— Start of SUPPLIED RECORDS —

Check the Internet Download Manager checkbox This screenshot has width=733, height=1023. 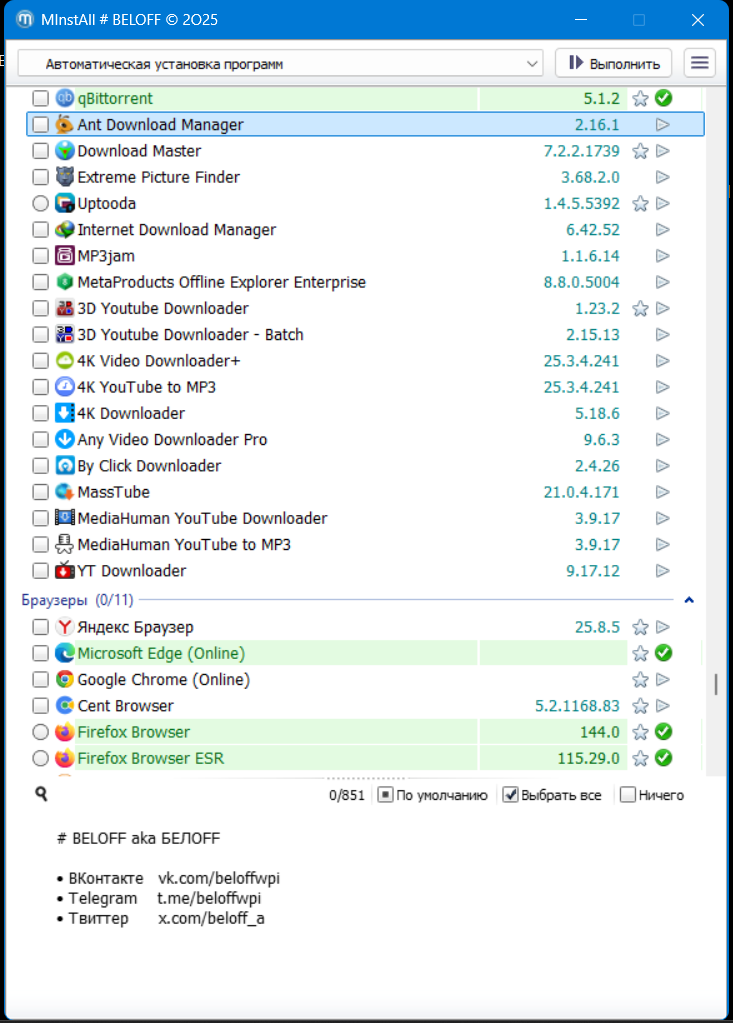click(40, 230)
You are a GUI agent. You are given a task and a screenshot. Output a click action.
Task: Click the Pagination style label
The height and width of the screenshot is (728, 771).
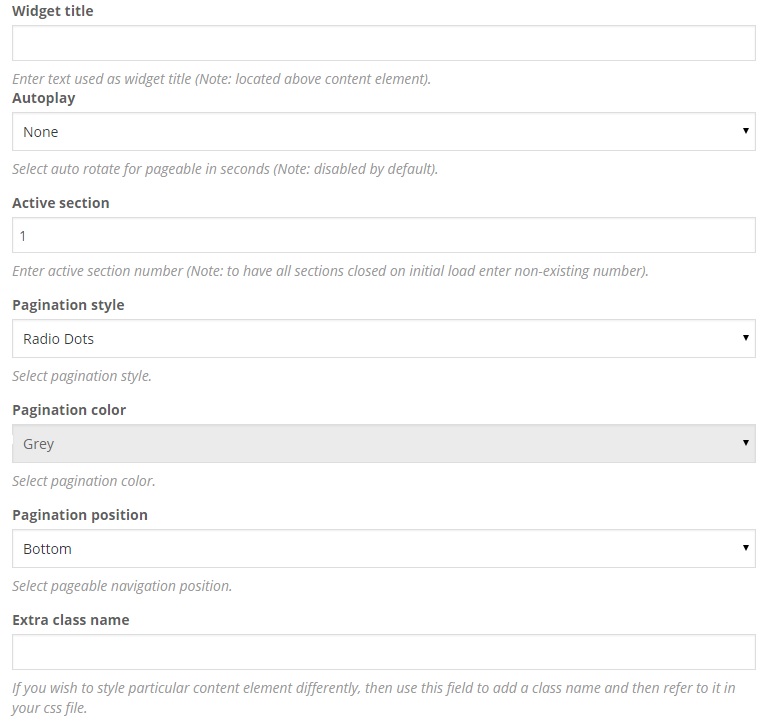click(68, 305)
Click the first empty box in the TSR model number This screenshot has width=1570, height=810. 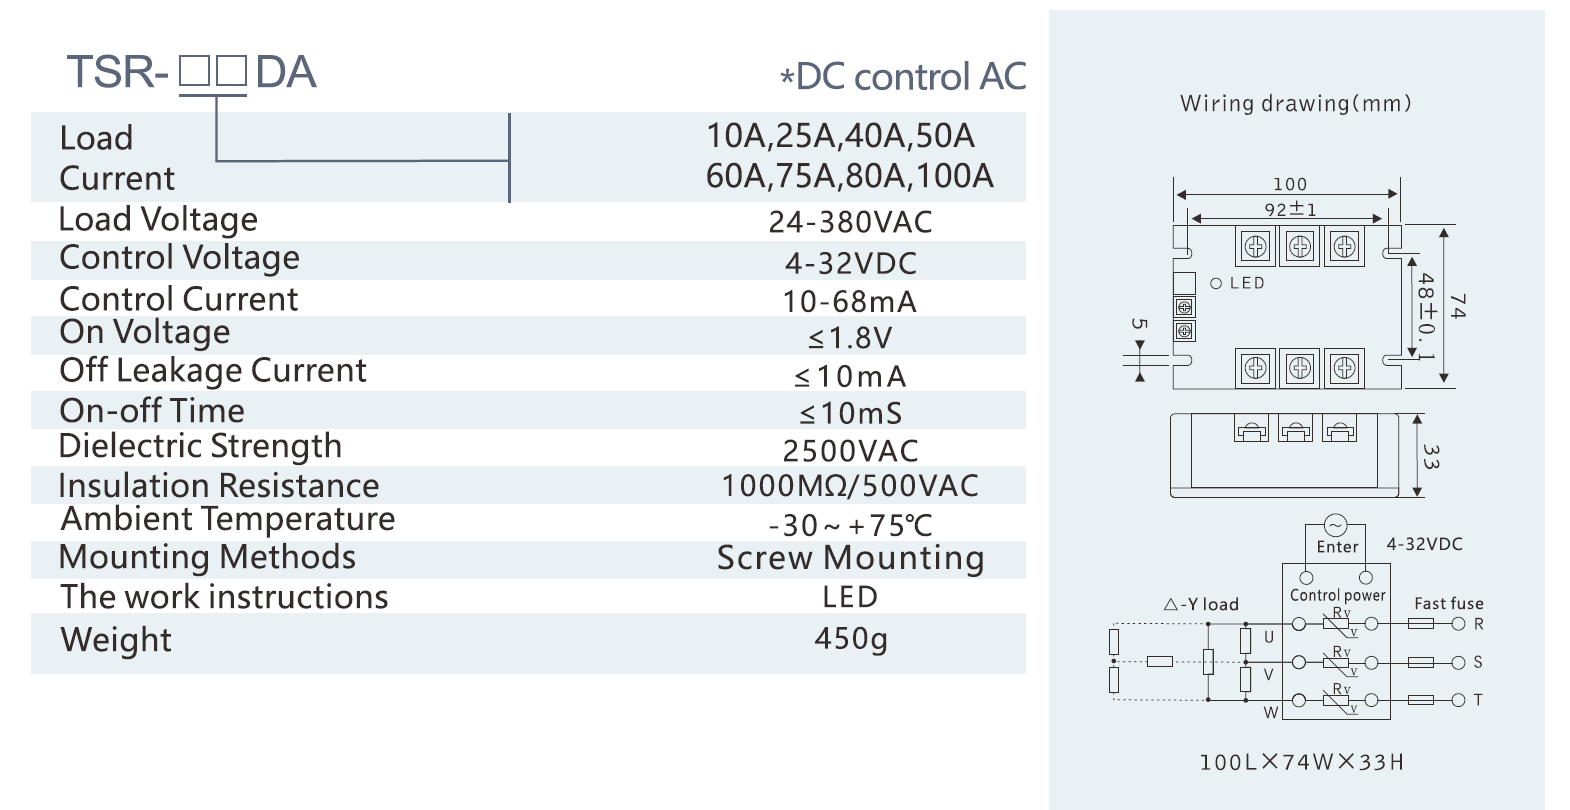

— End of SUPPLIED RECORDS —

EXERCISE DESCRIPTION - Rewrite everything from the line containing "You are a GUI" down through the last of the lines, requests included, multiplying every click coordinate in the answers by 1.2 and rounding to whole numbers, with halves rounded up. Leave the pictures out.

EXERCISE RESPONSE -
You are a GUI agent. You are given a task and a screenshot. Output a click action.
Task: Click the Pagination style label
The height and width of the screenshot is (728, 771).
click(82, 366)
Click the first empty box in the TSR model number This screenshot has width=1570, height=810. 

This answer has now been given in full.